En 1936, Picasso, a quien se suele considerar el más grande creador artístico del siglo XX, pintó otro cuadro sobre la guerra, basándose en Goya. No habrá, en rigor, ningún artista que, luego de Goya, no recurra a él al elegir la guerra y sus horrores como tema de su pintura. Desde el expresionismo hasta el pop, la guerra, en arte, remite a Goya. Picasso se basa en el bombardeo a una ciudad abierta, la de Guernica, por la Legión Cóndor, de la Luthwaffe alemana. Picasso pintó su cuadro con figuras deformes, bocas que se abren clamando, ojos que miran al cielo, manos que se elevan posiblemente pidiendo clemencia, lo que siempre piden las víctimas antes del sacrificio. Hay una historia sobre el pintor y su cuadro. Habrían ido a arrestarlo soldados franquistas y le habrían preguntado si él había hecho eso: el Guernica. “Lo hicieron ustedes”, respondió Picasso. Fue miembro del Partido Comunista francés circa 1958. Y le dieron el Premio Lenin de la Paz en 1962. El más grande creador plástico del siglo XX fue stalinista. ¿Sabemos por qué hizo suyas esas opciones? Conjeturo que la vieja Unión Soviética, mal, pero muy mal, era, al menos, una resistencia contra la voracidad del libre mercado de Milton Friedman, transparente héroe de las democracias occidentales, recientemente fallecido. Tema que, aquí, queda tal como está, es decir, sólo enunciado, ya que será otra la oportunidad de abordarlo.

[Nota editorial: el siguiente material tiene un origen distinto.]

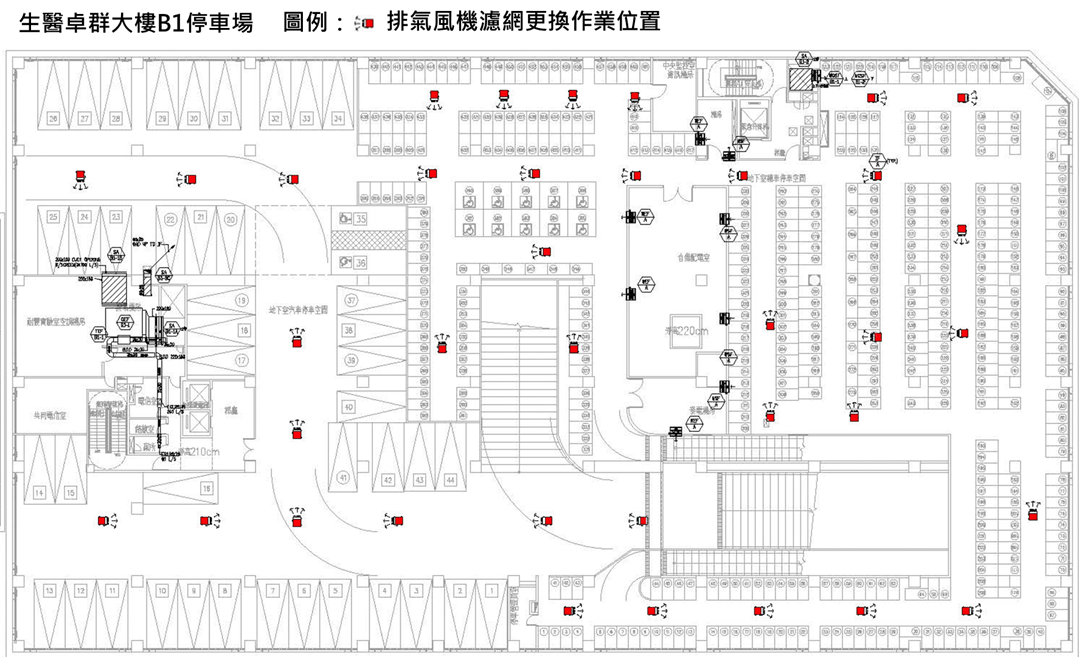Select parking space number 1

pos(490,591)
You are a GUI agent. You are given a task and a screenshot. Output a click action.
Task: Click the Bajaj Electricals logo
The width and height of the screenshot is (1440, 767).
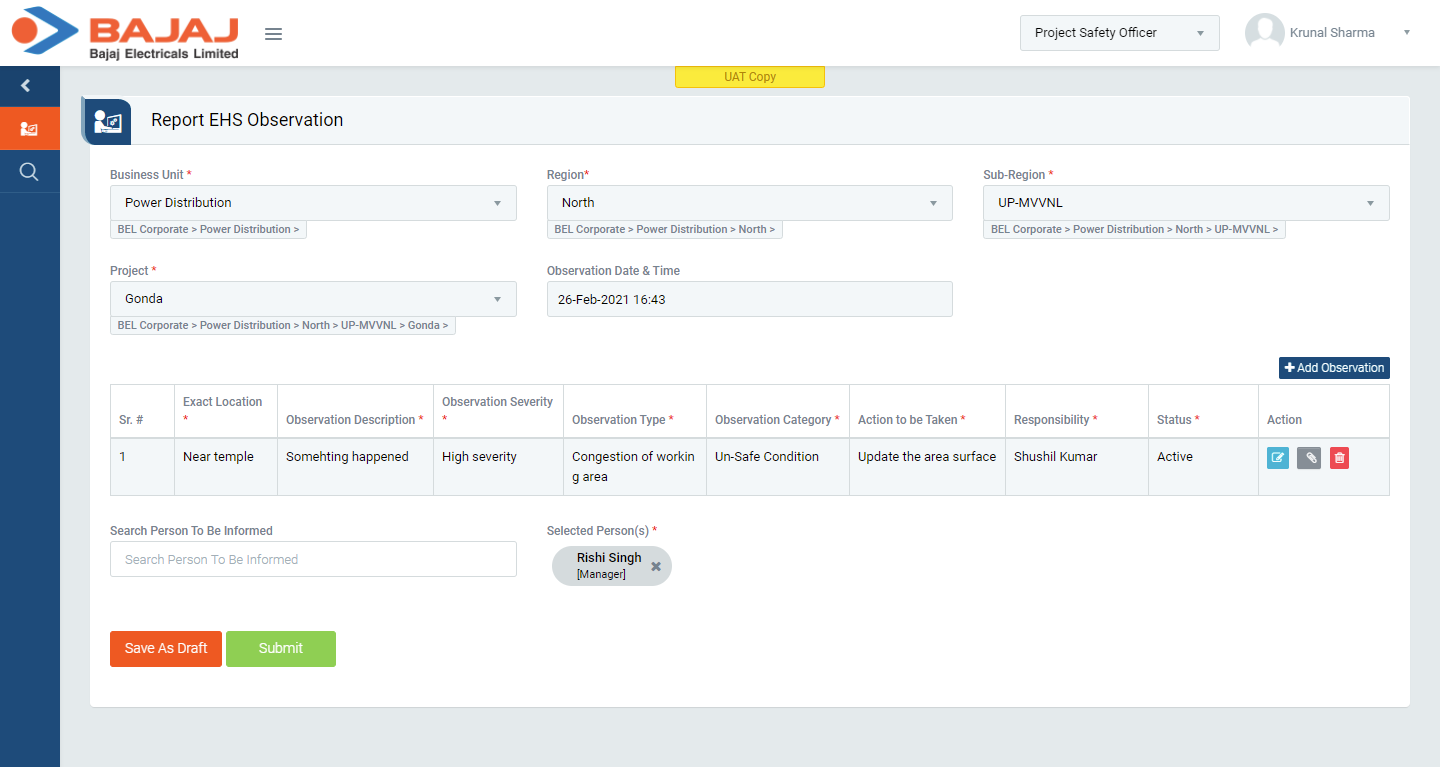[x=125, y=33]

Supongo (no quiero ser pesimista) que surgirán talentos de la estatura de Goya y Picasso. Aunque acaso lo dude. De lo que no dudo es que las guerras no cesarán. Seguirán incluso hasta el día en que no quede nadie, ni siquiera un mediocre retratista de familias al sol en día domingo, para pintarlas. ¿Quién pintará la guerra de Irak? ¿Quién pintará los espantos de la prisión de Abu Ghraib. ¿Quién pintará a los sunnitas que se dirigían a su Dios en una mezquita, en Irak, y llegaron milicianos chiítas y los arrastraron afuera y los quemaron vivos? ¿Quién pintará las caras entre crispadas y hartas de los que leen esas noticias o notas como ésta y dicen o piensan por qué no la terminan con estos temas, no tienen otras cosas de qué hablar? ¿Quién pintará –porque alguien tiene que hacerlo– al “asesino de escritorio” (el concepto es de Theodor Adorno) Donald Rumsfeld cuando ordenó las torturas en Irak? ¿Quién pintará a ese hombre desnudo, en Abu Ghraib, encogido, con las piernas apretadas, los brazos tras la nuca, gritando, pidiendo, otra vez y porque está en el bando perdedor y sin retorno de las víctimas, clemencia?

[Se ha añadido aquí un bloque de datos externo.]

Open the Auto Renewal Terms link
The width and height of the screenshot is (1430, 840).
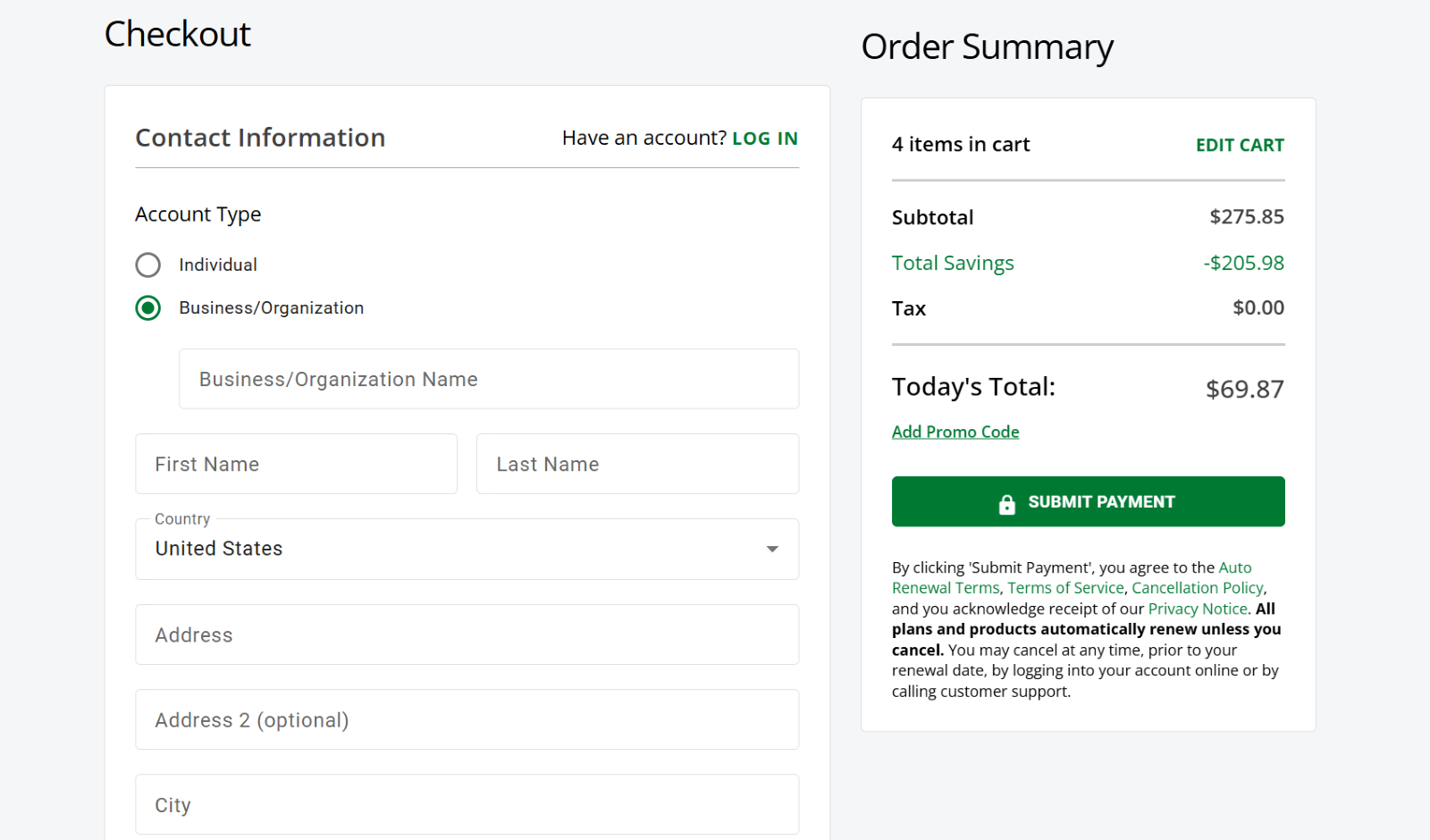click(946, 588)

Sigo dudando acerca de lo que estos hechos podrían generar en el campo del arte. Todo se ha deteriorado. El fusilado de la pintura de Goya abría sus ojos, alzaba sus brazos, de su boca brotaba un grito o una palabra final. Ayer o pocos días atrás, vi, por la TV, a un periodista decirle a un marine que quería tomar la foto de un muerto. El marine señaló hacia el piso, un asfalto caliente, sucio. El periodista estaba casi parado sobre su muerto, que era una mancha en ese piso inmundo. Una mancha negra, roja y líquida. De los muertos de estas guerras cada vez resta menos. No quedan sus cuerpos ni quien pueda recordarlos, llorarlos. El hombre sigue siendo el lobo del hombre. Pero con más medios de destrucción. Freud decía que el hombre es un “dios con prótesis”. Un dios que se construye todo tipo de apéndices para prolongar sus poderes. De esos apéndices, los más costosos y los más letales son los destinados a la guerra, al estridente arte de asesinar. Esos apéndices, a su vez, se han transformado en un negocio formidable, en una industria incesante. De aquí que las guerras continúen. Si el petróleo no existiera, la industria de armamentos lo inventaría. Frase que tomé de un ensayo de Sartre: “Si el judío no existiera, el antisemita lo inventaría”. Es cierto. Y si el judío y el árabe no existieran, el judío inventaría al árabe y el árabe al judío. El porvenir de la humanidad sigue siendo la guerra. Pero sin Goya. Sin Picasso.